Paul did his best to avoid objections, so the gospel would get a fair hearing. He set aside his personal preferences for the sake of the gospel. He was seeking peace, and the price he paid was a little discomfort for himself. He explained his strategy to the Corinthian Christians as an example of how he did not demand his “rights” as an apostle, in order to serve other people (verses 15-19).
Not always possible
Paul’s approach may have been a good evangelistic strategy, but it would not be a good pastoral policy. A pastor cannot seek peace at any price, cannot forever make accommodations to people who are weak in the faith.

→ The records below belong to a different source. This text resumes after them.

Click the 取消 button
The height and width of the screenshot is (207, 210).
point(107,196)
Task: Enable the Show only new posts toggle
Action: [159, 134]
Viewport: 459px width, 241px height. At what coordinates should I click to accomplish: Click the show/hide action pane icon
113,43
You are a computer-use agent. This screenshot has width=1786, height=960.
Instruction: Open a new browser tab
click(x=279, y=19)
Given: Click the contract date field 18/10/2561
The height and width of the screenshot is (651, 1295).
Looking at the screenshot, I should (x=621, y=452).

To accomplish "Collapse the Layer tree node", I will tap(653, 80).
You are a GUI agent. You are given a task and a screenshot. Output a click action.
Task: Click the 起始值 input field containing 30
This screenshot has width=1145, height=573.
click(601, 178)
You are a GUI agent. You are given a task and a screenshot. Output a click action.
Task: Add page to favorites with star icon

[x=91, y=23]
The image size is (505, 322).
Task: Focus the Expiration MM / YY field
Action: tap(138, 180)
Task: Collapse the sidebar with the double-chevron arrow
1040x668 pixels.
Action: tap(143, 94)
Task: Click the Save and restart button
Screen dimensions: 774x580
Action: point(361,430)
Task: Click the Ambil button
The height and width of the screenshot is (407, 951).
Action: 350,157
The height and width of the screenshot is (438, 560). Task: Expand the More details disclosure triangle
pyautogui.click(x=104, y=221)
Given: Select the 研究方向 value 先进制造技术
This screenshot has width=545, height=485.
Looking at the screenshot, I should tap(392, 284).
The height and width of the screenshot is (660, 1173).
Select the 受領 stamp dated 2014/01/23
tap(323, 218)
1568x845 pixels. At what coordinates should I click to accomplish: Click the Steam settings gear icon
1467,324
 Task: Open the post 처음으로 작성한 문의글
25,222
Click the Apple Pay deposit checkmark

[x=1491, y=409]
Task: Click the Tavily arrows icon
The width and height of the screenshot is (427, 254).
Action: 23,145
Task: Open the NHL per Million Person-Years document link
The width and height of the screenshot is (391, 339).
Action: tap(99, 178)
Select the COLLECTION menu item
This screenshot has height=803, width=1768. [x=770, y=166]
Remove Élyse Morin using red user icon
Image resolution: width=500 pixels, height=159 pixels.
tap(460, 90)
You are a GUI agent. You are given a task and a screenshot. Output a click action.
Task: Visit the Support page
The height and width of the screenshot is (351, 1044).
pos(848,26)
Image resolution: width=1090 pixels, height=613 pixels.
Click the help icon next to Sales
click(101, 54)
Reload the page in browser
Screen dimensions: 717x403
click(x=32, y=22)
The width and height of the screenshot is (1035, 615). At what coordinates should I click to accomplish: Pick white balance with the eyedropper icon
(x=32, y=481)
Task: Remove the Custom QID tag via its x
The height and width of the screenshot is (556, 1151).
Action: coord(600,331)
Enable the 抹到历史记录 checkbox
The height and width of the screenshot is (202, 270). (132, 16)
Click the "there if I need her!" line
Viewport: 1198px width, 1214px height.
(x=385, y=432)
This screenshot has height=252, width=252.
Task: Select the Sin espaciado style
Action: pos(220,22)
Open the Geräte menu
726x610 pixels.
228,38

At some point, a pastor must model freedom in Christ, not laws that are no longer valid. When the congregation becomes a mixture of both Jews and Gentiles, the pastor cannot behave like them both—a decision must be made.
Paul describes one such situation
in his letter to the Galatians. In Antioch, Peter was eating with the Gentiles,
but when some people from the Jerusalem church came to visit, Peter withdrew and
began to eat only with the Jews (Galatians 2:12). Paul rebuked him, because he
was “not acting in line with the truth of the gospel” (verse 14).
Some people might say, Peter was just trying to do what Paul did—to act like a Jew when with Jews. But the situation was not quite that simple, because Peter was also with Gentiles. He was not only with people under the law, he was also with people who were not under the law of Moses. In such a situation, what does the law of Christ say? What does the gospel say?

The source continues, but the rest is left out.